— START Document passage —

Thursday, September 08, 2005

Remembering Paul Chater in Chinese Hong Kong

I blogged a few months ago about Hong Kong's greatest man, Paul Chater; today happens to be his birthday (1846). He, more than anyone else, created the institutions and put the literal foundations in place for Hong Kong's present prosperity. Yet he is consigned to the margins of history, because this man was not Chinese. It is too complicated to officially celebrate the accomplishments of a man that did not fit into easy categorization - although a British knight, he was a self-made Armenian businessman from Calcutta that won his place on the King's Honours List through his energy and genius. He made himself part of the colonial establishment by dint of his entrepreneurial drive and vision. For that, he has been forgotten.

I suppose it is understandable that local Chinese feel no affinity for a man not of their own race or language. The unspoken understanding, after all, of Hong Kong is that to be considered to belong here, you must be Chinese and speak Cantonese - he was not either. Also, as I've mentioned several times, local history education has always been abysmal if not non-existent; now that there are some nascent signs of progress on this front, it is doubtful that local textbooks will make much of or lionize him. Yet how can you ignore a man that basically created Tsim Sha Tsui with the Kowloon Wharf and Godown Company, pushed forward the Central and Wanchai land reclamations, led Hong Kong Land, founded the Hong Kong Electric Company, China Light and Power, the Hong Kong Shanghai Hotels Company, was the most outstanding legislator of his day and was head of the Jockey Club for over 3 decades? As his obituary writer at the South China Morning Post remarked in 1928: "The life of Paul Chater is the history of Hong Kong."

— END Document passage —
— START Input data —

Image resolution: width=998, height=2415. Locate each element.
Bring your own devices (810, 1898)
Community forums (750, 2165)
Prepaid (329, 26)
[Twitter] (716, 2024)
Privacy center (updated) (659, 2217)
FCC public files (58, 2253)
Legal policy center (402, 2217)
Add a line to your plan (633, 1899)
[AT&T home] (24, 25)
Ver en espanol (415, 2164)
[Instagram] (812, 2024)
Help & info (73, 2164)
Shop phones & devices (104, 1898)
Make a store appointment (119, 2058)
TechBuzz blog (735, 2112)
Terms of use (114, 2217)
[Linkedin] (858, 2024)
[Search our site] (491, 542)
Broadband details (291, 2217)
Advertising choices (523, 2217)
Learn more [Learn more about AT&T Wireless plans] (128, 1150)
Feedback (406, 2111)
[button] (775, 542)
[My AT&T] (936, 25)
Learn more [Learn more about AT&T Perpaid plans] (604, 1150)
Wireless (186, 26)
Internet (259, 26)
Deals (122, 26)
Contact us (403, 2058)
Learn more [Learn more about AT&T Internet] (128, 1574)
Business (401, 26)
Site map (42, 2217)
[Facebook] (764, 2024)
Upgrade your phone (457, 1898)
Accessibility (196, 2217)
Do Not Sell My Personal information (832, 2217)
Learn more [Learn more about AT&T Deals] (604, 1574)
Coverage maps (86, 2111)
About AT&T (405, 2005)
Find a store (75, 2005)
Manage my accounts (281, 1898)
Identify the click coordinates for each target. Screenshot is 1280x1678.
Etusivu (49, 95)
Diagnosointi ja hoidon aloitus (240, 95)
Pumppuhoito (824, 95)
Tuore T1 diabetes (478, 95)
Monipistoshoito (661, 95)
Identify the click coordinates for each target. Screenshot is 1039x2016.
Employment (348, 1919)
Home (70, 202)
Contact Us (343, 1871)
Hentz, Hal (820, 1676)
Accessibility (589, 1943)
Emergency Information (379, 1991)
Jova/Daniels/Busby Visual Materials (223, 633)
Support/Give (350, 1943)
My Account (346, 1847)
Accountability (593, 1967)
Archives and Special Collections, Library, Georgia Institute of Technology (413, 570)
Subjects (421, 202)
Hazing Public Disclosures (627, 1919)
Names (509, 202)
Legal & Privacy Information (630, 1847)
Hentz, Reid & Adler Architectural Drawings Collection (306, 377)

— END Input data —

* [Directives]
**1)** Please output as a numbered list the lines running from the start of the entries through the line that holds "Support/Give (350, 1943)", both ends included, with blank lines left out.
**2)** Write what comes next in the blog post about Paul Chater, starting after its final sentence.
The blog post about Paul Chater and the entries are unrelated to each other.

* [The answers]
**1)**
1. Image resolution: width=998, height=2415. Locate each element.
2. Bring your own devices (810, 1898)
3. Community forums (750, 2165)
4. Prepaid (329, 26)
5. [Twitter] (716, 2024)
6. Privacy center (updated) (659, 2217)
7. FCC public files (58, 2253)
8. Legal policy center (402, 2217)
9. Add a line to your plan (633, 1899)
10. [AT&T home] (24, 25)
11. Ver en espanol (415, 2164)
12. [Instagram] (812, 2024)
13. Help & info (73, 2164)
14. Shop phones & devices (104, 1898)
15. Make a store appointment (119, 2058)
16. TechBuzz blog (735, 2112)
17. Terms of use (114, 2217)
18. [Linkedin] (858, 2024)
19. [Search our site] (491, 542)
20. Broadband details (291, 2217)
21. Advertising choices (523, 2217)
22. Learn more [Learn more about AT&T Wireless plans] (128, 1150)
23. Feedback (406, 2111)
24. [button] (775, 542)
25. [My AT&T] (936, 25)
26. Learn more [Learn more about AT&T Perpaid plans] (604, 1150)
27. Wireless (186, 26)
28. Internet (259, 26)
29. Deals (122, 26)
30. Contact us (403, 2058)
31. Learn more [Learn more about AT&T Internet] (128, 1574)
32. Business (401, 26)
33. Site map (42, 2217)
34. [Facebook] (764, 2024)
35. Upgrade your phone (457, 1898)
36. Accessibility (196, 2217)
37. Do Not Sell My Personal information (832, 2217)
38. Learn more [Learn more about AT&T Deals] (604, 1574)
39. Coverage maps (86, 2111)
40. About AT&T (405, 2005)
41. Find a store (75, 2005)
42. Manage my accounts (281, 1898)
43. Identify the click coordinates for each target. Screenshot is 1280x1678.
44. Etusivu (49, 95)
45. Diagnosointi ja hoidon aloitus (240, 95)
46. Pumppuhoito (824, 95)
47. Tuore T1 diabetes (478, 95)
48. Monipistoshoito (661, 95)
49. Identify the click coordinates for each target. Screenshot is 1039x2016.
50. Employment (348, 1919)
51. Home (70, 202)
52. Contact Us (343, 1871)
53. Hentz, Hal (820, 1676)
54. Accessibility (589, 1943)
55. Emergency Information (379, 1991)
56. Jova/Daniels/Busby Visual Materials (223, 633)
57. Support/Give (350, 1943)

**2)**
Hong Kong prides itself on its cosmopolitan identity. But I cannot but feel that at heart it is something far more parochial. Is it merely that history has no meaning to the Hong Kong Chinese, or is it that they do not care for it because it largely is not a record of their own race's accomplishments? Is it a blessing in disguise that Chater or indeed that historic Chinese figures have not been made into historic icons, into national myths? That Hong Kongers' pragmatic skepticism almost never gets led astray by patriotic rhetoric? Or does Hong Kong suffer because this ahistorical city cannot learn from past mistakes, and are condemned to repeat them? Does this 'ahistoricity' mean a lower level of social cohesion, without an explicit, government-sponsored narrative of the city's shared experience? Might it be why locals take refuge in Cantonese parochiality instead in the face of mainland and international assimilation?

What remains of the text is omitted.